Progress Reports:

Under “Recent Posts” (both written and oral progress reports are updated).

Updated Gantt Chart

For March-April 2017:

Different Options Considered:

We have been delving deeper into different pressure measuring mechanisms and assessing their feasibility for our project. The following have been considered:
a. Piezoelectric pressure sensors: Ruled out due to high drift and low sensitivity to changes occuring over long periods of time, which is the case of ICP.
b. Intraocular MEMS based pressure sensors: Ruled out as there is no practical way to communicated the detected pressure changes.
c. Fiberoptic sensors: These show great promise in literature and have been encouraged by both Dr. Feldman and Dr. Miga. We have reached out to Opsens to find out about commercially available sensors.
d. Strain gauge sensors: These have been encouraged by Dr. Miga.

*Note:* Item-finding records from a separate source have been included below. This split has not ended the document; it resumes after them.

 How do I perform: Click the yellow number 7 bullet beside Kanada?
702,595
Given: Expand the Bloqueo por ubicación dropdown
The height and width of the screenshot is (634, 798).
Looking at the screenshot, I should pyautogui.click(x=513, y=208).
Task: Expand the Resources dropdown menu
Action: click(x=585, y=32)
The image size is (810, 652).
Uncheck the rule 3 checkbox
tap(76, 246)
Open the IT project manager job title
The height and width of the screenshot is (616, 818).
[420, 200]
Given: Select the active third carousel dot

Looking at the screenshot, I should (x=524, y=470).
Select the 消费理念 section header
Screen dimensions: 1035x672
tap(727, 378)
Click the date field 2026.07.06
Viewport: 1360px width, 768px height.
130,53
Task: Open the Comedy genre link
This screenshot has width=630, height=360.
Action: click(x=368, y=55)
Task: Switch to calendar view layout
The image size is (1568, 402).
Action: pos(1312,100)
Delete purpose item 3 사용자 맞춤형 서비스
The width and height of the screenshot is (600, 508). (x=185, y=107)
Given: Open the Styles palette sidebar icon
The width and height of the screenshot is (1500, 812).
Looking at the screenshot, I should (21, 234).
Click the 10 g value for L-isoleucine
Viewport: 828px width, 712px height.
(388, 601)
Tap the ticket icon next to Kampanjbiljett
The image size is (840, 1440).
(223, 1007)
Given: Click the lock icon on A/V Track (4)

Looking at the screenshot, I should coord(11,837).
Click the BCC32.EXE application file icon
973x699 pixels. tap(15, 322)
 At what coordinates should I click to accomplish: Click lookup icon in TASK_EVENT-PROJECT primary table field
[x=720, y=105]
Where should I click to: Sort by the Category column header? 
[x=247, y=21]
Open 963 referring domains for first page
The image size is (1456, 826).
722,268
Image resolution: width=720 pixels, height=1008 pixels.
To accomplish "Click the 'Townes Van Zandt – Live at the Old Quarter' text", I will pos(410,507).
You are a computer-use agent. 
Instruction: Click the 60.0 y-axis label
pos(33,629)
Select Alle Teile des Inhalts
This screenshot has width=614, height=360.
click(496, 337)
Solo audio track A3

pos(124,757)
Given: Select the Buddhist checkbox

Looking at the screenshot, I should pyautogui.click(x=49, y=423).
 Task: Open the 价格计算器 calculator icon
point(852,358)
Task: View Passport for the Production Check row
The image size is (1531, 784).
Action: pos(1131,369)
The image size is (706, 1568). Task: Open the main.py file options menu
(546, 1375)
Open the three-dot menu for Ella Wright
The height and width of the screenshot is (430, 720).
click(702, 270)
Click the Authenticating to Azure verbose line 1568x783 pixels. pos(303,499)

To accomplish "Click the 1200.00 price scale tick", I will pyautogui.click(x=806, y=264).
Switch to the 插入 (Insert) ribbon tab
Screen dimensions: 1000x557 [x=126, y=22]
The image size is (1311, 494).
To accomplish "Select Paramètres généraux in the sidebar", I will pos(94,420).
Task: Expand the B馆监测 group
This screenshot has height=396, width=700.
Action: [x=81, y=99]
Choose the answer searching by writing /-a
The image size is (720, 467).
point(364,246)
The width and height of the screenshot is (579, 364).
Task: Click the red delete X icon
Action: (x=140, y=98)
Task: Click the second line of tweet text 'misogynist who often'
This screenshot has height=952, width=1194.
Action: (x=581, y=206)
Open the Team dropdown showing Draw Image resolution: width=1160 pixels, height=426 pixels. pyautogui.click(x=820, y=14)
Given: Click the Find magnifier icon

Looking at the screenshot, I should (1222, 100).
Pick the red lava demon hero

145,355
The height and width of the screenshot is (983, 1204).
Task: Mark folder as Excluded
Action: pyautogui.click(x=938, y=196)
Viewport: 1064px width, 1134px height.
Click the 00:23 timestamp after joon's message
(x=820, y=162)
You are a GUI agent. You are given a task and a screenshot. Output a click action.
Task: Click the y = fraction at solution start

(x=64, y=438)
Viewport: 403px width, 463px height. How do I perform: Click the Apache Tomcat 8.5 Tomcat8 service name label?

We are trying to find commerical information and will order some to test out soon.

Finalized Shunt Design:

The use of strain gauges in order to detect differential pressure between the brain and the shunt has been decided upon in order to detect proximal failure. If there is proximal failure, there will be differential pressure between the two fluids. If there is no proximal failure, there will be no differential pressure. The differential pressure will be detected by the strain gauge and communicated to an external smartphone via Near Field Communication.

Shunt Design Diagram:

Testing Results & Plan:

1. Since our design involves covering up 4 holes in the shunt’s proximal tip to make the PDMS window, we wanted to check whether this would affect CSF flow into the shunt. We tested this using a CSF simulant (saline+albumen) and clogging different number of holes using parafilm. We did not find a significant decrease in flow rate when covering up to half of the holes.
2. The next testing step is calibrating the strain gauge’s voltage output to the applied differential pressure. Using a similar set-up as in flow testing, we will embed the strain gauge in a water column on a PDMS stage and change the water column height (calibrated to physiological pressure in mmHg), recording the voltage output for different pressures applied. We have run into some obstacles (op-amps blowed up), but are hoping to have this data soon.